Par Geneviève Bouché pour Forum Atena – lundi 27 septembre 2021
Ce rapport parlementaire, publié le 29 juin 2021, a pour titre « Bâtir et promouvoir une souveraineté numérique nationale et européenne ». Le rapporteur en est le député Philippe Latombe.
Ce rapport, très bien écrit, est néanmoins sujet à étonnement :
- Il est sorti avec un peu de retard : ceci peut s’expliquer par le grand nombre d’auditions qui ont été menées en amont de sa rédaction. Cela peut également s’expliquer par la difficulté à rédiger un rapport aussi stratégique : le numérique n’est pas un secteur économique, c’est un espace à défendre car il est source de prospérité, mais notre patrimoine immatériel et nos concitoyens peuvent y être pillés, manipulés et asservis. C’est un espace en expansion dont il faut comprendre les forces en présence. Pour le défendre, il est nécessaire de posséder des connaissances techniques et stratégiques très pointues.
- Il est sorti sans bruit : pas un mot dans la presse spécialisée telle que 01, JDN ou FrenchWeb. Un des rares commentaires sur NextImpact a été de rappeler que cela fait 20 ans que le sujet est sur la table et que rien ne bouge.
Un rapide coup d’œil sur les 261 pages du rapport donne envie de saluer le travail qui a été fait.
Mais le cru n’est pas très long en bouche : les mesures proposées se regardent un peu comme des perles enfilées dans un collier : sans ambition ni vue stratégique. L’exécutif va pouvoir picorer les perles qui ne lui posent pas de problème … Au risque d’obtenir le contraire de ce que recherchent les Français et les Européens.
Par exemple, il va pouvoir accentuer l’aide à la numérisation des entreprises, ce qui va coûter très cher. Grâce à ces aides, elles vont investir dans des solutions disponibles, c’est-à-dire essentiellement des solutions américaines. Or, soutenir nos éditeurs de solutions permet de se réapproprier notre territoire numérique.
L’argument du manque de maturité de nos logiciels ne tient pas : nos informaticiens ne demande qu’à développer leur expertise qui, est d’ailleurs franchement bonne vu le succès de nos congénères dans la Silicon Valley.
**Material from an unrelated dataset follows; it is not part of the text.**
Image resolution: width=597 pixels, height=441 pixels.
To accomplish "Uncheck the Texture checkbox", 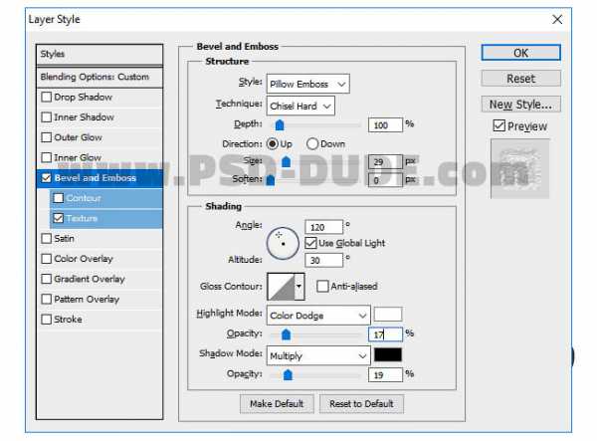I will coord(58,218).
Les grands acteurs du numérique localisent leurs laboratoires en France en raison de la qualité des talents, le potentiel des savoirs et le système social qui est plus efficace sur le plan financier !
La souveraineté numérique (française et européenne) est exclusivement une affaire de volonté qui commence par de la stratégie.
L’armée commence par faire de la stratégie avant de préconiser des actions et des armes. La stratégie est une discipline qui semble sortie des radars de nos « grandes écoles ». Les collégiens qui ont pu faire du latin ont eu une opportunité de traduire des textes extraits de textes de Jules César et de quelques autres grands stratèges, puis d’en discuter avec leurs enseignants. Mais cela reste extrêmement rare. Les stratégies financières et marketing enseignées dans les écoles de commerce ne sont pas, ou quasiment, des initiations à l’art de la guerre.
Forum Atena a été auditionné en second, après le secrétaire d’état au numérique. Nous avons axé nos propos sur cette dimension stratégique. Le rapporteur a préféré retenir les propos d’acteurs plus en prise directe avec le quotidien et des aspects strictement commerciaux.
Une lecture plus approfondie va nous permettre de mieux apprécier le réel travail de Philippe Latombe et son équipe, mais vu les dernières annonces de la ministre de la transformation et de la fonction publique, cette vision stratégique en matière de numérique semble encore bien gazeuse : elle propose de rendre publique le code source de France Connect et revient sur la promotion de l’Open Data … Un peu comme si notre armée publiait ses plans stratégique et laissait ses stocks de munition à la disposition de qui veut !
En matière de logiciel, nous savons que « code is law ». Nous devons communiquer ce que dit la loi et l’Etat doit s’assurer que le logiciel respecte la loi. Il doit évidement prendre en considération les réclamations qui démontrent que la loi n’est pas respectée. Il n’a pas pour vocation de faciliter la tâche des hackers malveillants.
Quant aux données, mieux vaut en rester aux principes mis au point avec succès en Estonie (X-road) : il est possible d’avoir accès aux données à caractère public à condition d’en faire la demande et de préciser quelles données, pour quel usage. Alors le nécessaire est suffisant et délivré selon des conditions précises (dont pécuniaires et calendaires).
Un rapport parlementaire n’a pas pour vocation de proposer une stratégie de défense du territoire, de l’industrie et de la souveraineté. Il peut solliciter la mise en place d’institutions ad hoc.